Prenatal Opioid Abuse and Infant Health: Effects of Mandatory Access Prescription Drug Monitoring Programs

Monday, June 11, 2018: 8:20 AM
2001 - Second Floor (Rollins School of Public Health)

Presenter: Dhaval Dave

Co-Authors: Monica Deza; Anca Grecu; Henry Saffer

Discussant: Aaron M. Gamino


While prescribed for pain management in the general population, opioid medications are also typically prescribed during pregnancy to treat common conditions such as lower-back, pelvic, and joint pain, and myalgia and migraine. Almost 15% of privately-insured pregnant women have filled an opioid prescription; the rate is even higher (24%) among pregnant Medicaid enrollees. Opioids are known to cross the placenta, and prenatal use has been linked to various complications, most notably Neonatal Opioid Withdrawal Syndrome (NOWS), preterm delivery, low birthweight, and neural tube and congenital heart defects in observational and retrospective studies Opioid use during pregnancy has escalated dramatically over the past two decades, coinciding with the opioid epidemic in the general population. Among pregnant women entering substance abuse treatment facilities, those reporting any opioid abuse increased from 2% to 28% while NOWS cases have increased more than five-fold.

A significant amount of opioids for non-medical use is obtained either directly or indirectly through “doctor shopping”, some of which also sources street supply. The latter refers to patients obtaining (and filling) prescriptions from multiple providers without the prescribers and dispensers being aware of the other prescriptions. To address this issue, many states have implemented prescription drug monitoring programs (PDMP), an electronic database that tracks prescribers and patients. Currently all states except MO have an operational PDMP, though few states have mandatory access provisions that actually require practitioners to access the PDMP prior to prescribing and dispensing a controlled substance. Where voluntary, utilization rates by providers are quite low, on the order of 14-25%. Prior work suggests that mandatory (but not voluntary) PDMP stipulations are effective in reducing opioid abuse in the general population.

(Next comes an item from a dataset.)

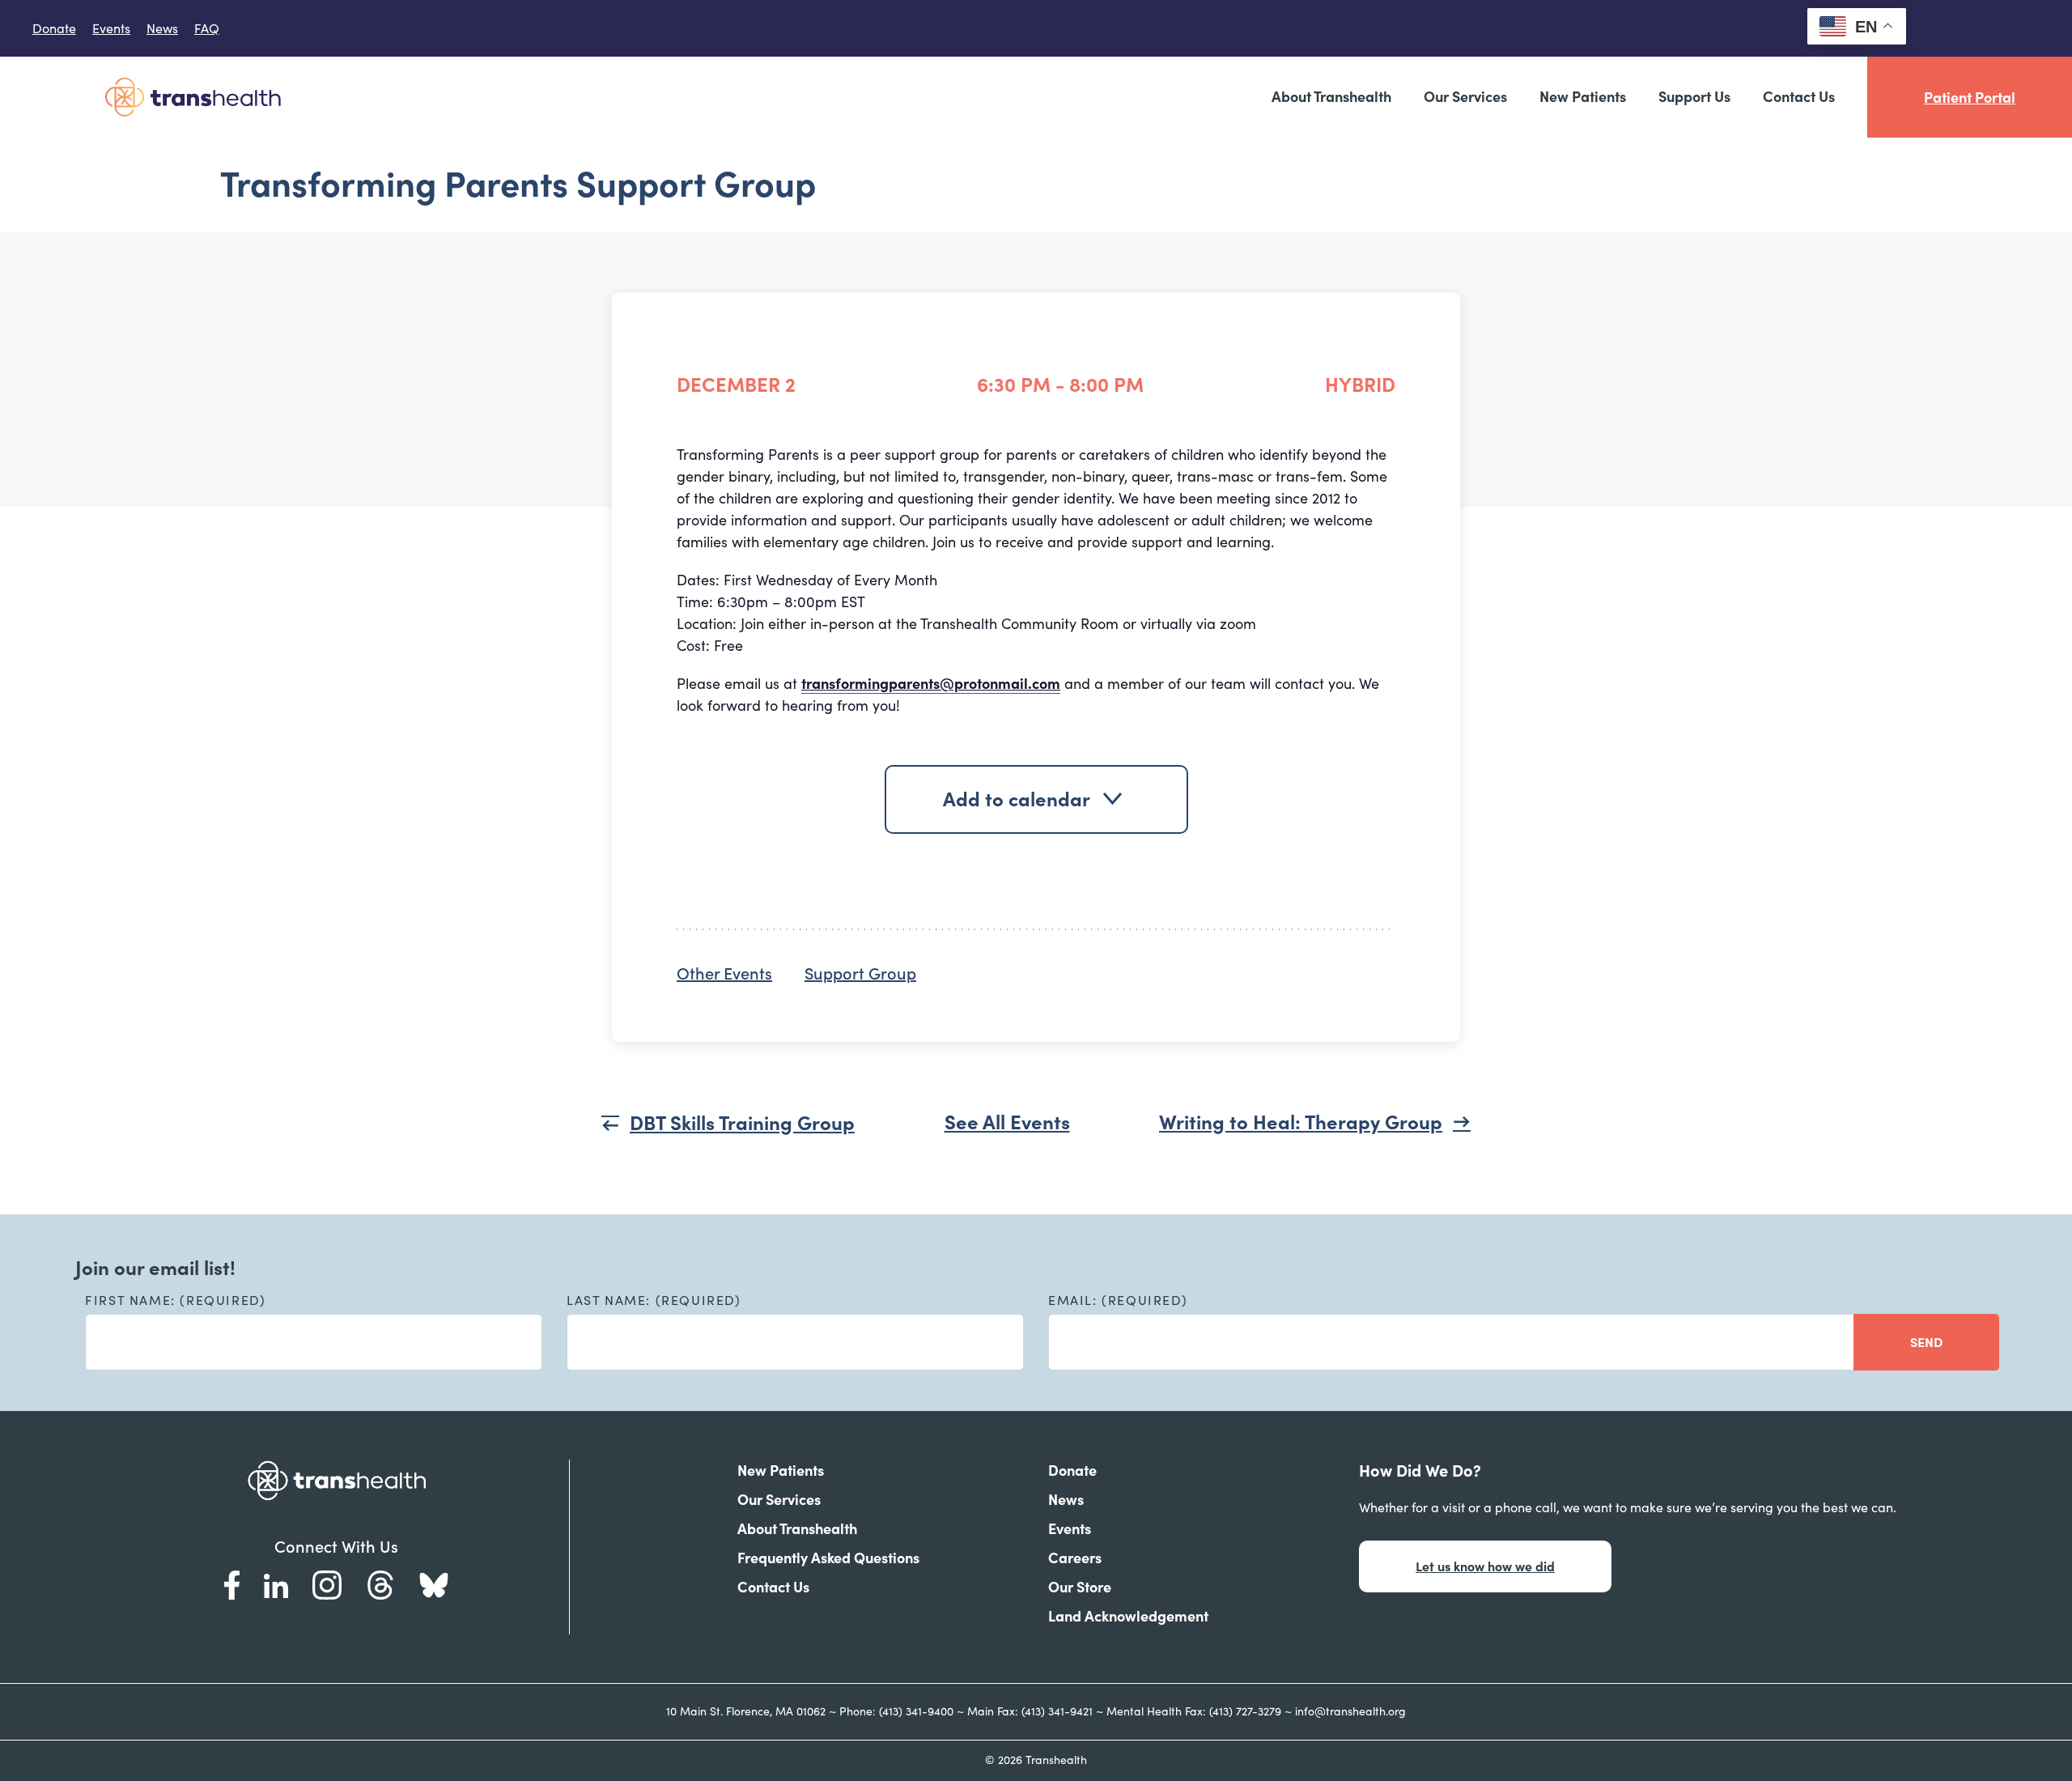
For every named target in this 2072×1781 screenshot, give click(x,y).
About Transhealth (1331, 96)
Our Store (1079, 1587)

In this study, we provide the first evidence on how these policies have impacted pregnant women and their infants. We exploit variation in the timing of mandatory PDMP adoption, conditional on having an operational PDMP, in a difference-in-differences framework to estimate effects on objective measures of Rx drug abuse among pregnant women (opioid-related admissions to substance abuse treatment facilities) and on birth outcomes. Preliminary estimates indicate that mandatory access provisions have significantly reduce opioid abuse among pregnant women, and improved infant health (higher fetal growth by 0.2%; reduced low birthweight and preterm delivery by 1-2%; % is relative to the baseline mean). Effect magnitudes appear small as these are reduced-form intention-to-treat parameters. Under reasonable assumptions, we also derive treatment-on-the-treated effects, in the process providing plausibly causal effects of prenatal opioid abuse on infant health. In ongoing analyses, we attempt to inform whether the improved infant health reflects a reduction in opioid abuse among women of childbearing age in general or also among pregnant women in particular impacted by the policy. Additional analyses explore heterogeneous responses (across insurance status, maternal characteristics, and prenatal physician contact), and potential spillovers of the policy into the prenatal use of other substances such as heroin, cocaine, and marijuana.